Exercise: In the entries below, the lines from the one with "Details [tab] (51, 1157)" through the one with "[Cookiebot by Usercentrics" are to be copied exactly; both ends count.

Entries supplied:
• • • • •

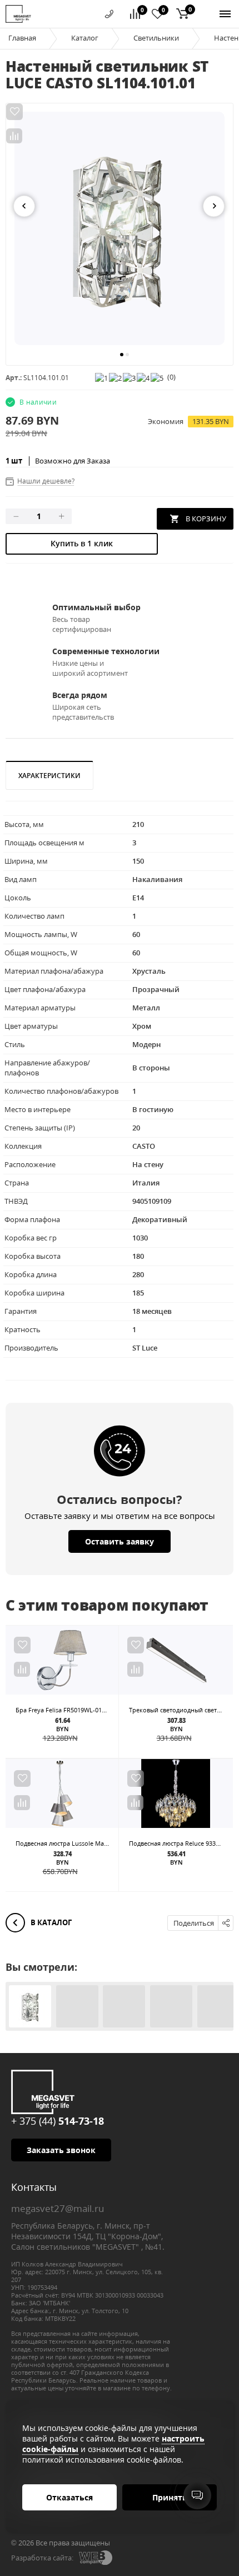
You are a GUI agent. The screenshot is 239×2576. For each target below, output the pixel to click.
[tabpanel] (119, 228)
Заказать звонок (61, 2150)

• • • • •

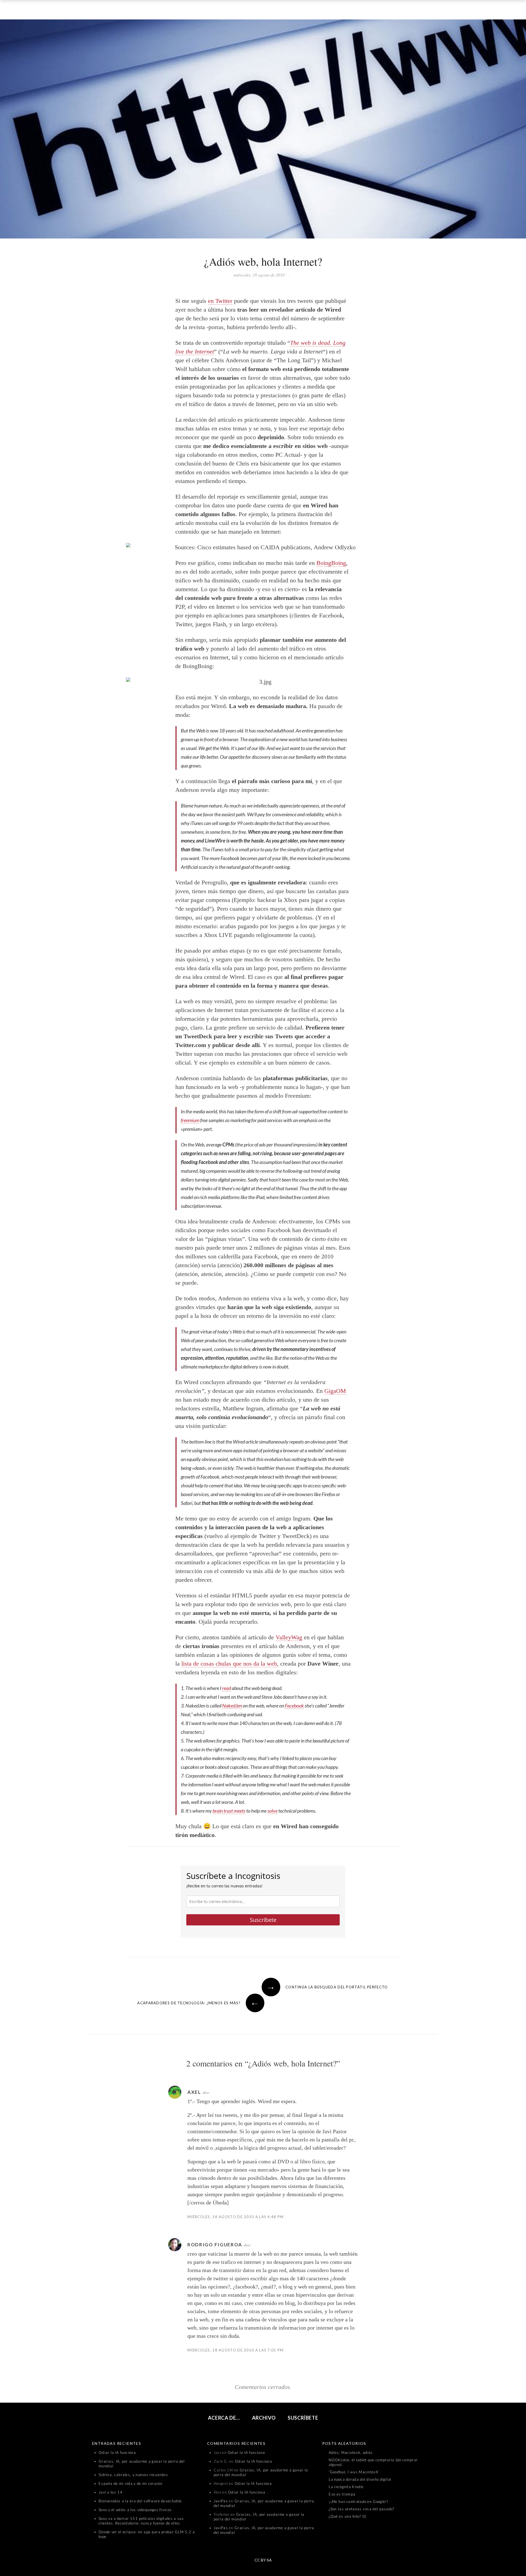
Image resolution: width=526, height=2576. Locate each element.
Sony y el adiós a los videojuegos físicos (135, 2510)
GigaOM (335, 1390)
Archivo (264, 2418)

• • • • •

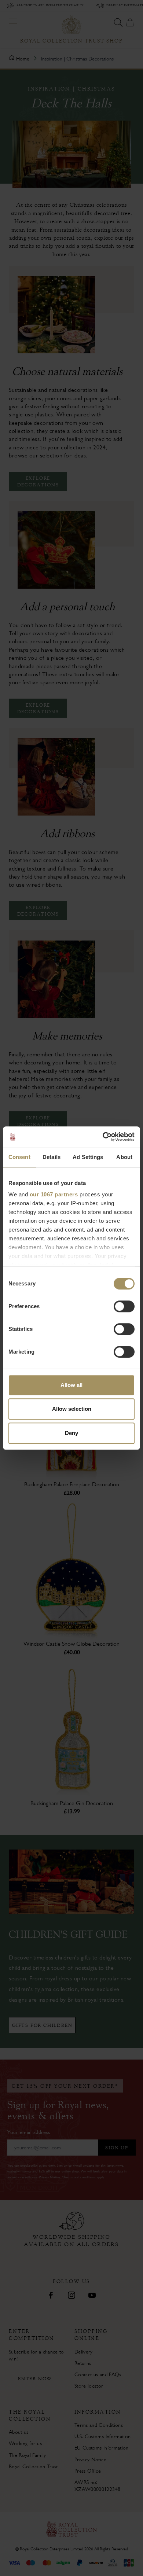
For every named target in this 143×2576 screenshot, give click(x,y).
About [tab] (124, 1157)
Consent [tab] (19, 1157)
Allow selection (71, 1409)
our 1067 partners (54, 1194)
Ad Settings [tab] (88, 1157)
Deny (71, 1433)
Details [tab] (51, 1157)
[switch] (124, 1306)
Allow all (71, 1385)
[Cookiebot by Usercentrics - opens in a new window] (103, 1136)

• • • • •

Task answer:
Details [tab] (51, 1157)
[switch] (124, 1306)
Allow all (71, 1385)
[Cookiebot by Usercentrics - opens in a new window] (103, 1136)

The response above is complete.